El demonio del activismo no significa ser muy activo o muy trabajador o tener muchas
ocupaciones y apostolados variados. Ser activo, apostólico, no es ser "activista" como
tentación. El activismo se produce en la medida que aumenta la distancia y la incoherencia
entre lo que un apóstol hace y dice, y lo que él es y vive como cristiano. Es verdad que en la
condición humana aceptamos como normal la inadecuación está agudizada y tiende a crecer y
no a disminuir, como sería el ideal del proceso cristiano. El activismo tiene muchas
expresiones. Una de ellas es la falta de renovación en la vida personal del apóstol. De modo
sistemático, la oración es insuficiente y deficiente. No hay tiempos prolongados de soledad y
retiro. No se cultiva el estudio y apenas se lee. Ni siquiera se deja tiempo para descansar lo
suficiente y reponerse. Paralelamente, hay sobrecargo de trabajo, de actividades múltiples, y la
agenda de compromisos suele estar repleta.

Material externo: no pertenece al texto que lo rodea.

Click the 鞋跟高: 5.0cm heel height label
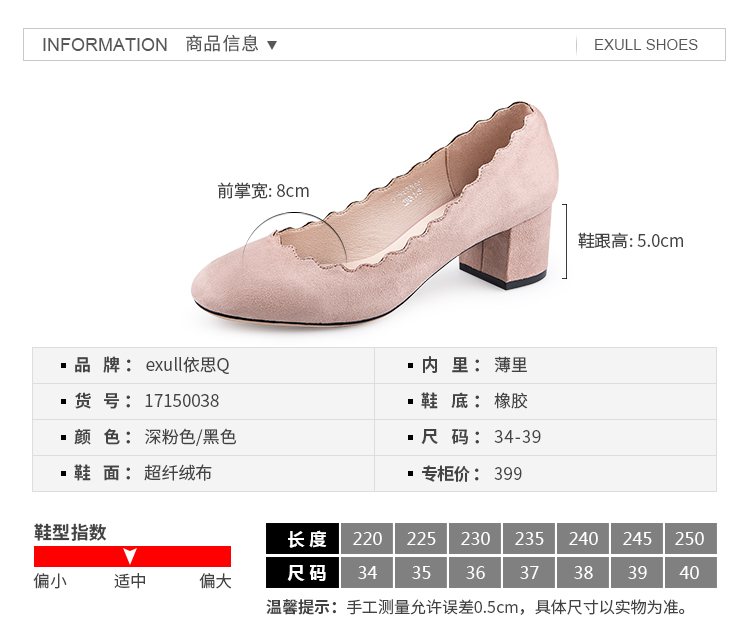This screenshot has width=750, height=642. 631,241
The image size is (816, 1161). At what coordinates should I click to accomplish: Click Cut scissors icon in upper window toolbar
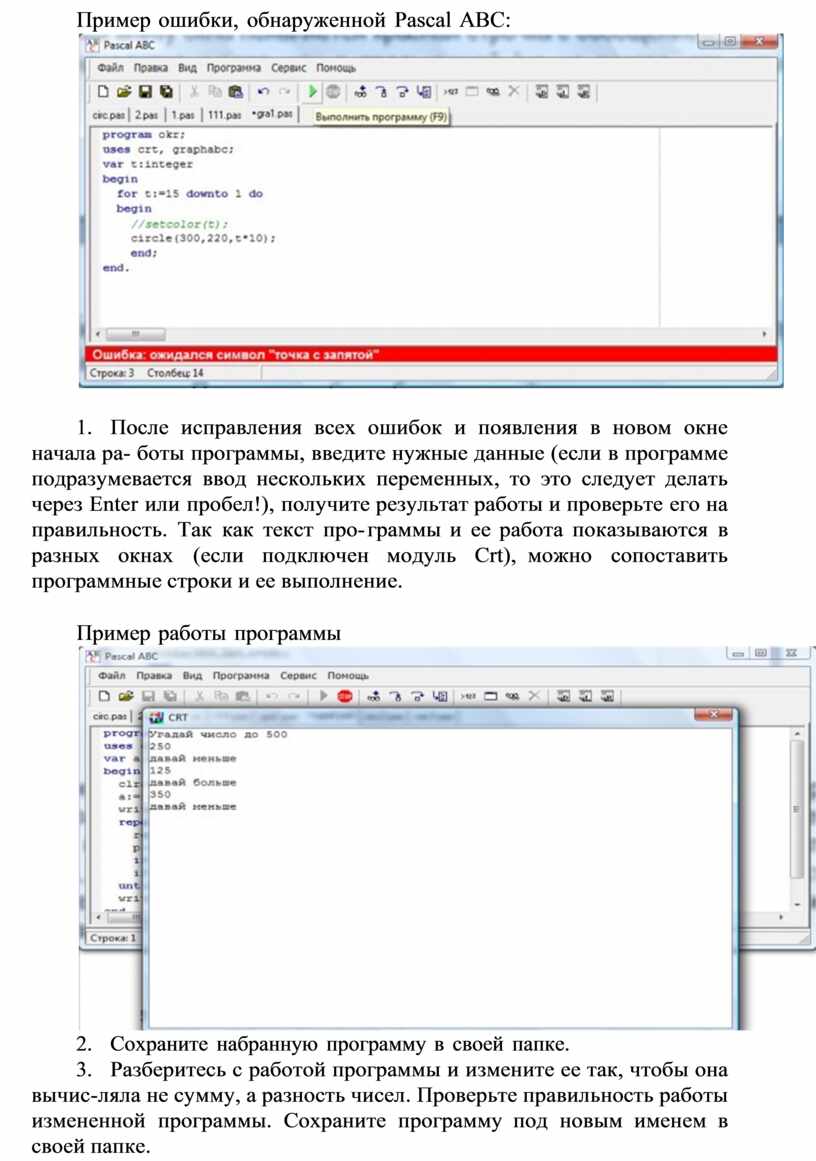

El activista da la impresión de que le es necesario un gran volumen de trabajo exterior como


estilo de vida. De ahí se crea un círculo vicioso, cuyo origen -excesiva actividad o negligencia en
renovarse no es fácil precisar: el aumento de actividad hace cada vez más difícil tomar las
medidas de renovación interior que son las que conducen al crecimiento en el "ser"; por otro
lado, la incapacidad (que va en aumento) de renovarse tiende a compensarse y disfrazarse con
la entrega a una actividad irrefrenable. En último término, el activismo es la excusa del
"escapismo". El activismo también se expresa en una de las distorsiones más radicales del
apostolado: poner toda el alma en los medios de acción y de apostolado, en lo que se organiza
y se hace, olvidando a Dios, el cual es, al fin de cuentas, por el que se hace, se organiza y se
trabaja. Al apóstol se transforma en un profesional que multiplica iniciativas, habitualmente
buenas y que no se detiene a discernir ni a preguntarle a Dios si son necesarias u oportunas, o
si hay que hacerlas en esa hora y de esa manera. Los medios del apostolado han oscurecido el
sentido y el fin.

Otra expresión del demonio del activismo es no trabajar al ritmo de Dios, sustituyéndolo por el
ritmo propio. Ello puede ocurrir ya sea por ir más rápido que Dios o más lento; el activista
suele, al menos en un primer momento, pecar por aceleración. Esto nace por la desproporción
que siempre existe entre la visión y los proyectos del apóstol, y la realidad de las personas
involucradas. Lo normal es que un agente pastoral tenga más visión que su comunidad y que
su pueblo, y sepa antes y mejor que ellos a dónde y cómo hay que ir, y la gente no responde al
ritmo que uno quisiera, pues su ritmo de crecimiento corresponde al de Dios y no a las
previsiones de uno. El ritmo de Dios es constante, pero de lento proceso. Los seres humanos
como las plantas y el resto de la creación, no cambian ni crecen a tirones, artificialmente,
saltando etapas. Hay que esperar y tener paciencia, sin por eso dejar de educar, cultivar y
exigir; hay que ser como Dios, adecuándose a su ritmo y forma de actuar y de transmitir la
vida.

Pedagógicamente, esta forma de activismo puede ser desastrosa. Al acelerar a las personas y
los procesos, no sólo se dificulta la formación de estas personas, sino que también se puede
destruir y "quemar" a muchas de ellas; otras se apartarán y será muy difícil recuperarlas. En
todo caso, dado el aparente fracaso de su programa, el activista fácilmente cae en la tentación
del desaliento, tras experimentar el demonio de la impaciencia apostólica. "Aquí, con esta
gente, no se puede hacer nada". Pues la impaciencia y el desaliento son gemelos. Ambos son
hijos del orgullo, la autosuficiencia, de olvidar que ni el que planta ni el que riega es nada, sino
Dios que da el incremento" (I Cor. 3.7).